■ **Task input**

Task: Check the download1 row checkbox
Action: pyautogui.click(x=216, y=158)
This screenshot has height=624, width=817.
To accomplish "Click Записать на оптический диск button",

--

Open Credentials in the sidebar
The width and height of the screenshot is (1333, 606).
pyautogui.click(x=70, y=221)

■ **What you have to do**
Begin at the line that has "This screenshot has height=624, width=817." in the entries above; stop after the line that has "Записать на оптический". Transcribe exactly those lines and no others.

■ **Task output**
This screenshot has height=624, width=817.
To accomplish "Click Записать на оптический диск button",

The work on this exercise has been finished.